The government should improve its protection efforts by enhancing the quality of rehabilitation services available in government run shelters, increasing protection services for bonded labor victims, and encouraging victims to assist in investigations of their traffickers. India should similarly improve its repatriation procedures to ensure that victims are not re-trafficked or further victimized. To protect Indian nationals trafficked abroad, the government should consider training overseas diplomatic officials in identifying and assisting trafficking victims caught in involuntary servitude, and should extend rehabilitation services to these victims upon their return.

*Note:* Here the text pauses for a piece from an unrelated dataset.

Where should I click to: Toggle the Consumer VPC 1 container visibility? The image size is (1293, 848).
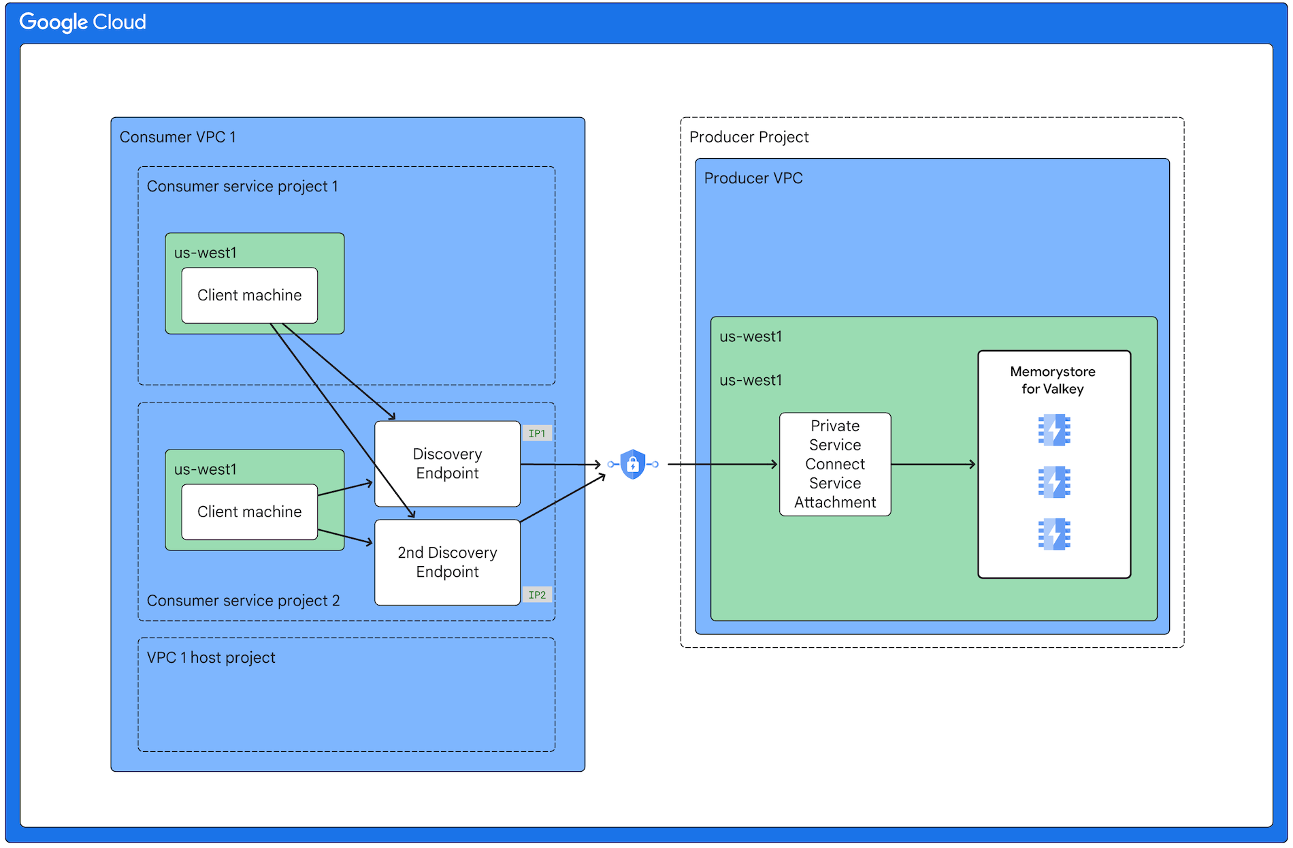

India's efforts to prevent trafficking in persons were limited this year. To address the issue of bride trafficking, the government instituted public awareness programs to educate parents on the laws against sex-selective abortions and infanticide, and the negative effect that gender imbalance is causing in parts of India. While the Ministry of Overseas Indian Affairs instituted a system requiring women under the age of 35 going to the Gulf as domestic workers to obtain authorization to leave India, the government failed to provide those traveling overseas with information on common trafficking perils or resources for assistance in destination countries.

The central government did not effectively guard its long, porous borders with Bangladesh and Nepal through which trafficking victims easily enter the country. India also did not take adequate measures to prevent internal trafficking for sexual exploitation or involuntary servitude despite the prevalence of such trafficking to major cities, and increasingly in smaller cities and suburbs. The lack of effective coordination between source and destination states contributed to this problem, underscoring the necessity for a centralized law enforcement authority with intrastate jurisdiction.